On Fri, May 6, 2016 at 5:50 AM, Yun Feng Ma <yunfen...@gmail.com> wrote:
> 在此输入代码...
>
>
>
> 在 2016年5月6日星期五 UTC+8上午9:43:50,Ben Noordhuis写道:
>>
>> On Thu, May 5, 2016 at 9:00 AM, Yun Feng Ma <yunf...@gmail.com> wrote:
>> > Hi everyone!
>> >
>> > The dns.resolve tries to send request to only the first nameserver in
>> > /etc/resolv.conf, and if the first nameserver fails to resolve the name,
>> > dns.resolve just returns and doesn't try to send request to the second
>> > nameserver.  Is this work-as-design?
>> >
>> > Here is an example: the  /etc/resolv.conf is like below in Linux:
>> > 75.2.4.5
>> > 75.4.7.6
>> >
>> > Run below codes:
>> > dns.resolve('demo1.sample.com','A',function(err, addresses) {
>> >         console.log(err);
>> >         console.log(addresses);
>> > });
>> >
>> > The 'demo1.sample.com' is defined in the second nameserver (75.4.7.6),
>> > so
>> > the above codes always failed, because the dns.resolve doesn't try to
>> > call
>> > the second nameserver.
>> >
>> > I found nodejs has flag to control this:
>> >
>> > https://github.com/nodejs/node/blob/master/deps/cares/src/ares_init.c#L255
>> > seems like the default behaviour is only call the first nameserver, is
>> > there
>> > any way to make dns.resolve to call all nameservers in /etc/resolv.conf
>> > until succeed?
>> >
>> > Thanks a lot.
>>
>> The second nameserver is only tried when the first one times out or
>> returns a malformed reply.  If the first server replies with NXDOMAIN
>> (domain not found), the second one isn't contacted; that shouldn't be
>> necessary because DNS is a global registry after all.
>
>
> Thanks, Ben, for the reply.
>
> In our environment, the first nameserver is our internal DNS server, which
> is used to resolve some internal domain names; the second nameserver is the
> public nameserver (like google DNS server 8.8.8.8), so this code
> dns.resolve('www.google.com','A',function(err, addresses) { }) will get
> failed, because the first nameserver returns NXDOMAIN for "www.google.com".
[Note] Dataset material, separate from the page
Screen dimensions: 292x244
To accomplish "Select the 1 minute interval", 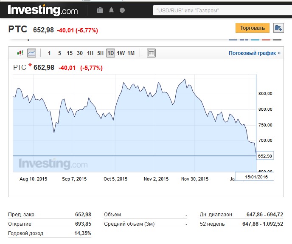I will coord(49,53).
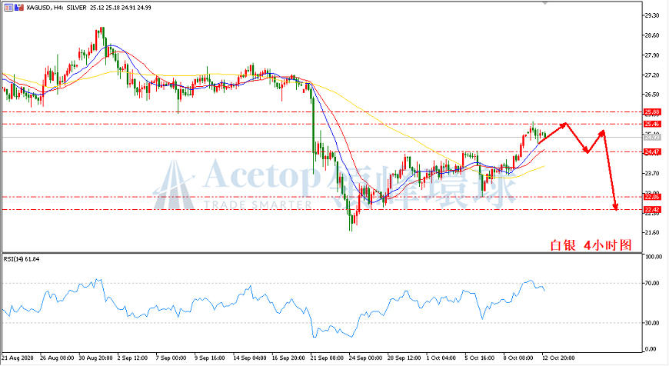
Task: Select the 22.42 lowest red price tag
Action: click(x=652, y=209)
> Do you have any solution for this?
>
> Thanks.

Not a node.js-based solution but is there a reason you can't configure
your internal nameserver to forward requests for names it doesn't know
about to an upstream server?

If that isn't a option, you could try installing dnsmasq locally and
see if you can make it do what you want.